Rainbow Bliss Bowls
Prep time
Cook time
Total time
Serves: 4-6
  • 2 – 15.5 oz cans of chickpeas (drained and rinsed)
  • 1 tsp turmeric
  • ¾ tsp cumin
  • ¾ tsp coriander
  • dash of cayenne
  • pink himalayan sea salt
  • freshly cracked black pepper
  • 2 tbs coconut oil
  • juice of 2 meyer lemons
  • 3 cloves of minced garlic
  • 2 large purple sweet potatoes (washed, skin-on)

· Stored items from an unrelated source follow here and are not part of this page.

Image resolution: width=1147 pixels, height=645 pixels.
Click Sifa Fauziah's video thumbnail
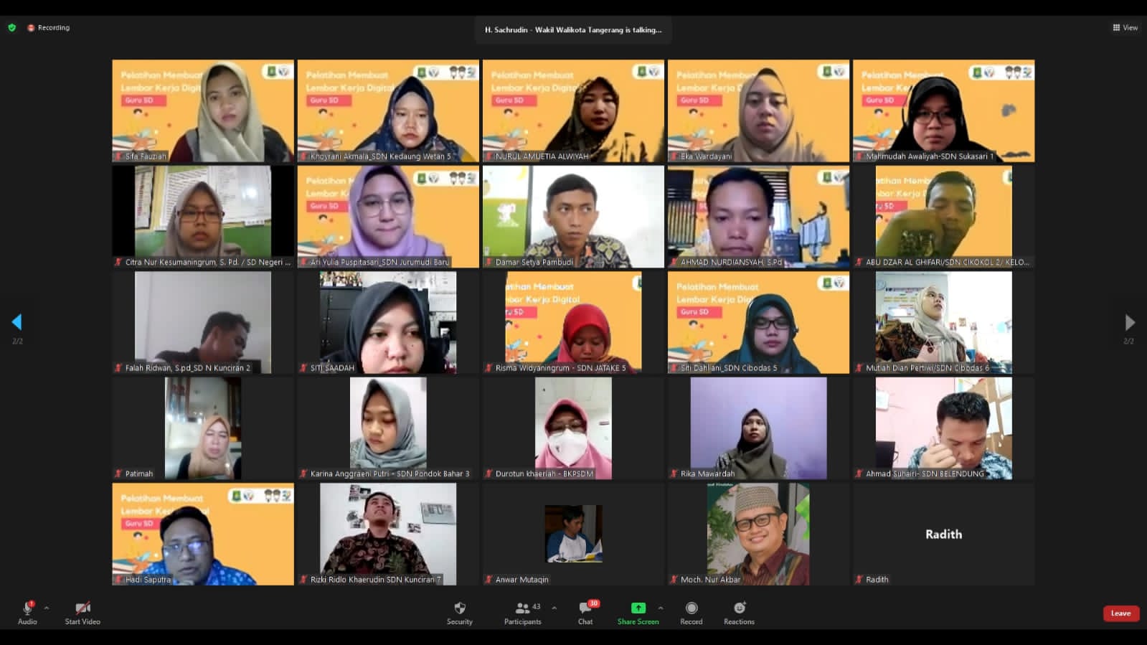(203, 110)
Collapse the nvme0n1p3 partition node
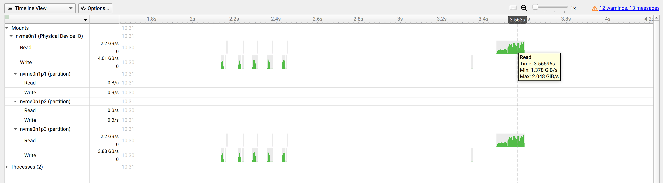663x183 pixels. click(15, 129)
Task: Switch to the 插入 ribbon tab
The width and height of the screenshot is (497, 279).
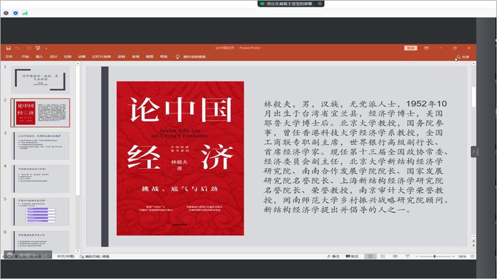Action: [39, 57]
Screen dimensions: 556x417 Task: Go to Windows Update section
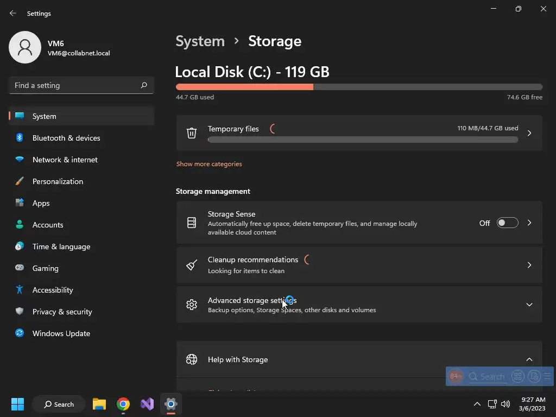pos(61,333)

  • ½ tbs extra virgin olive oil (EVOO)
  • 1 cup quinoa (uncooked, rinsed)
  • 2 cups broth
  • 3 tbs tahini
  • juice of 2 meyer lemons
  • 1 tbs extra virgin olive oil
  • pink Himalayan sea salt
  • freshly cracked black pepper
  • 1 - 16 oz jar of roasted red peppers (drained and chopped)

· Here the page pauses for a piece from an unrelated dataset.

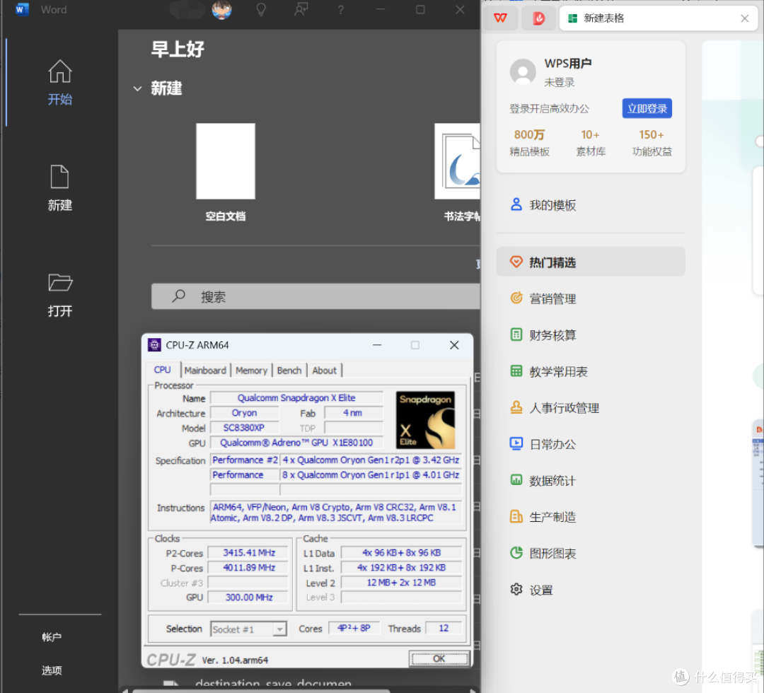Switch to the Bench tab in CPU-Z
764x693 pixels.
tap(289, 370)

  • fresh chopped cilantro
  • crushed toasted nuts or seeds (peanuts, almonds, sunflower, or pepitas)
  1. POTATOES: Preheat oven to 325. Coat each whole sweet potato with some EVOO and wrap individually in foil. Place wrapped potatoes on a small baking tray and bake for 1 hour and 30 minutes. Purple sweet potatoes are much denser than orange, meriting a lower and slower cooking time. Once cooked, slice potato into ½” rounds. While you wait for the potatoes to cook, assemble the other components.
  2. DRESSING: Combine all dressing ingredients in a small lidded jar and shake vigorously until well-combined. Set aside in the fridge.

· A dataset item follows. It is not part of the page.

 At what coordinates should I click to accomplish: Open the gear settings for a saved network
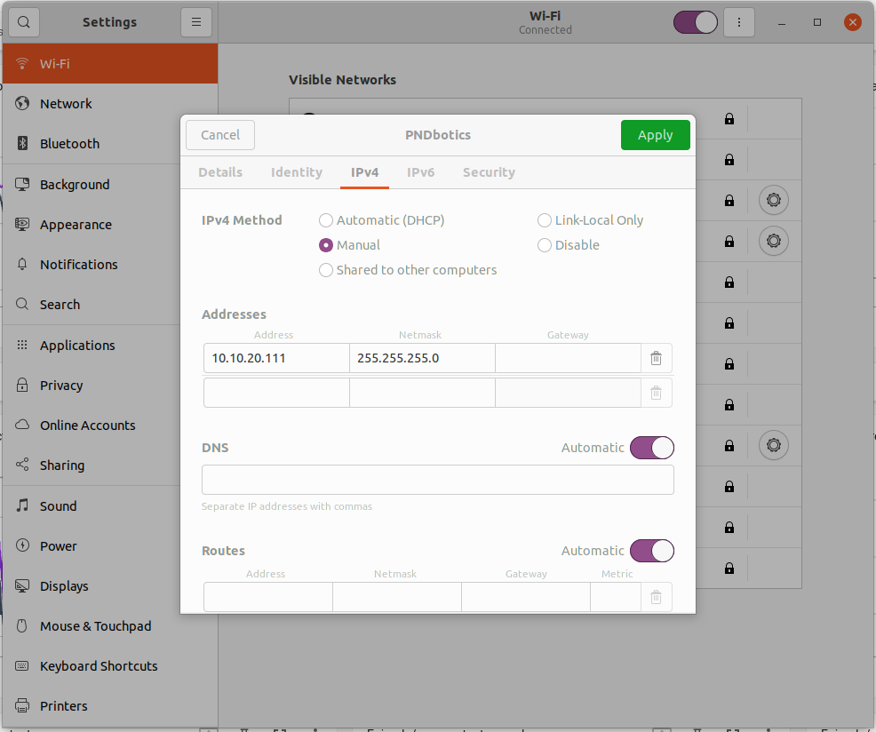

  3. QUINOA: Add the uncooked quinoa and broth to a large pot. Bring to a boil. Turn down the heat, cover, and simmer for 15 minutes or until cooked through. Remove from heat and fluff with a fork. Cover and set aside.
  4. CHICKPEAS: Place a large pan on the stove over medium to medium-high heat. Once hot, add coconut oil and swirl to coat pan. Add chickpeas, dried spices, salt and pepper to the oil. Cook for 7 - 8 minutes, stirring often. Then add the minced garlic and lemon juice. Cook for another 1 – 2 minutes. Or until spices are fragrant and the outside of the chickpeas are crisped and browned to your liking.
  5. ASSEMBLY: Serve as a warm bowl or cold as a salad – layer quinoa, roasted sweet potatoes, roasted red peppers, and chickpeas in bowls. Top with fresh cilantro and crushed nuts. Drizzle dressing generously over the top.
To save on prep time use frozen, precooked quinoa / brown rice instead of making from scratch.